Texas legislators should work with Congressional representatives to ensure that the 175 percent rate is maintained in federal law and that state-owned hospitals continue to be covered.

B. HHSC should work with hospitals to expand its adoption of the Upper Payment Limit program.

These funds could be used to respond to any reductions in DSH payments.

C. HHSC should revise the current Medicaid disproportionate share formula. The formula should ensure that the hospitals that are affected by the Upper Payment Limit program are held harmless to the extent that they serve the uninsured and rural residents.

HHSC should increase the emphasis on service given to the uninsured in the formula and should require better data on service to the uninsured. HHSC would establish standards for data on services for financial reporting on these services and auditing of that information.

Fiscal Impact

State-owned hospitals would generate an additional $96 million each year of the biennium under the DSH 175 percent rate. This increase would be limited to two years, so the state would accrue no gains beyond fiscal 2005.

Texas’ leadership should work with Texas Congressional members to maintain the federal 175 percent allowable rate for state-owned hospitals. The impact to the Upper Payment Limit plan should offset any reductions in DSH payments to other hospitals.

Fiscal Year Gain to General Revenue (Loss) to Non-State Hospitals
2004 $96,000,000 ($96,000,000)
2005 $96,000,000 ($96,000,000)
2006 $ 0 $ 0
2007 $ 0 $ 0
2008 $ 0 $ 0


Endnotes

[1]The Texas Health and Human Services Commission, State of Texas Medicaid Expenditure Information (Austin, Texas, May 15, 2002), p. 1.

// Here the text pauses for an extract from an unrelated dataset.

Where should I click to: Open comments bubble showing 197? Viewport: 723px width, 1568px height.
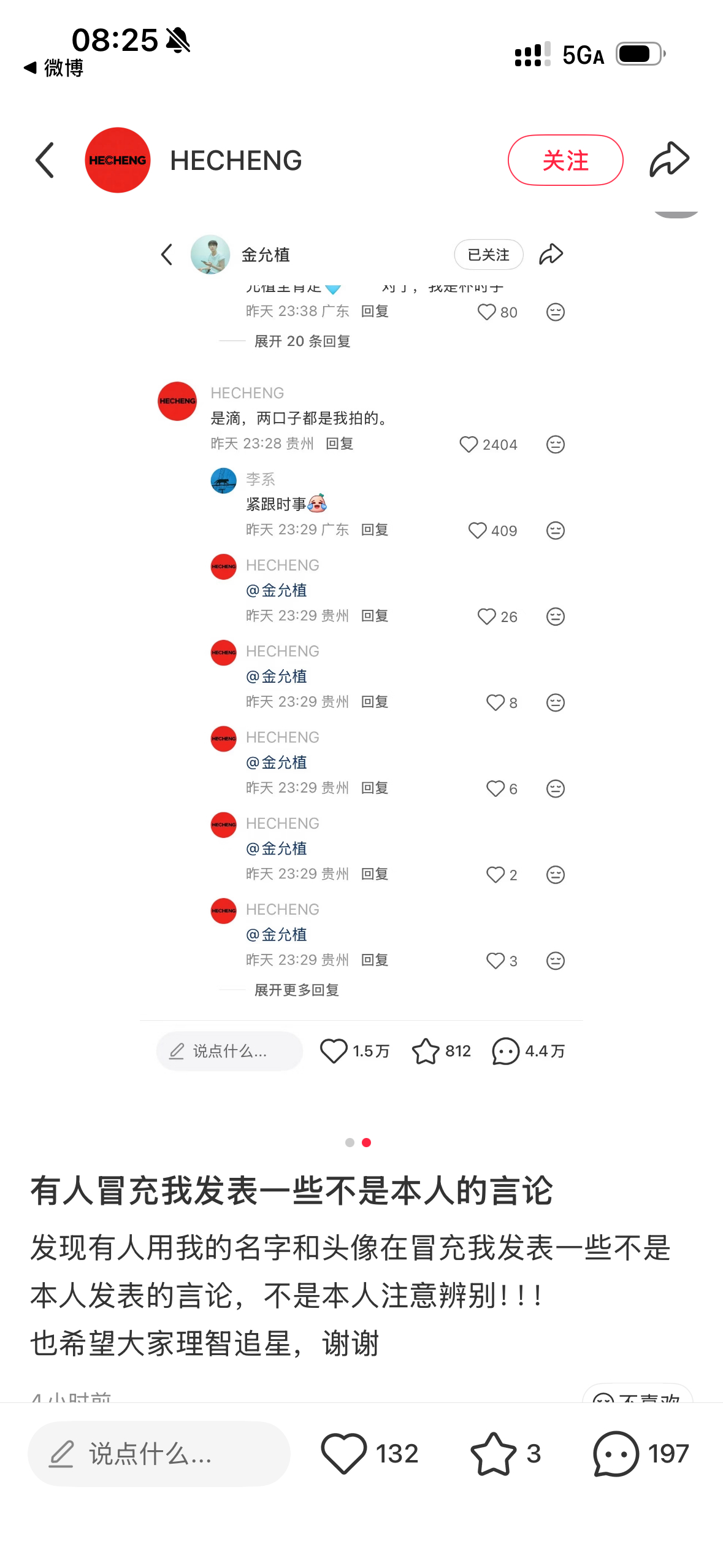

[2]Memorandum from Janet Rehnquist, Inspector General, U.S. Department of Health and Human Services, to Thomas Scully, administrator, Centers for Medicare and Medicaid Services, U.S. Department of Health and Human Services, Washington, D. C, December 27, 2001, p. 1.

[3]States with UPL plans include Alabama, Alaska, Arkansas, California, Florida, Georgia, Illinois, Indiana, Louisiana, Massachusetts, Michigan, Mississippi, Missouri, Montana, New Jersey, New Mexico, North Carolina, Ohio, Oregon, South Carolina, Texas and Washington. States with plans submitted include Colorado, Idaho, Iowa, Kentucky, Minnesota, Nebraska and New York. Center on Budget and Policy Priorities, “Administration’s Regulation to Reduce Medicaid ‘Upper Payment Limit’ Would Further Worsen State Budget Crises,” by Leighton Ku and Edwin Park (Washington, D.C., December 11, 2001), http://www.cbpp.org/12-11-01health.htm. (Last visited on June 18, 2002.)

[4]Letter from Timothy M. Westmoreland, Director, Health Care Financing Administration, U.S. Department of Health and Human Services, to State Medicaid directors, Washington, D.C., July 26, 2000, http://www.hcfa.gov/Medicaid/smd72600.htm. (Last visited September 6, 2001.)

[5]Letter from Calvin G. Cline, Associate Regional Administrator, Division of Medicaid and State Operations, U.S. Department of Health and Human Services, Dallas, Texas, to Linda K. Wertz, State Medicaid Director, Texas Health and Human Services Commission, Austin, Texas, April 16, 2002; and letter from Calvin G. Cline, Associate Regional Administrator, Division of Medicaid and State Operations, U.S. Department of Health and Human Services, Dallas, Texas to Linda K. Wertz, State Medicaid Director, Texas Health and Human Services Commission, Austin, Texas, June 18, 2002.

[6]Memorandum from Janet Rehnquist to Thomas Scully, p. 1.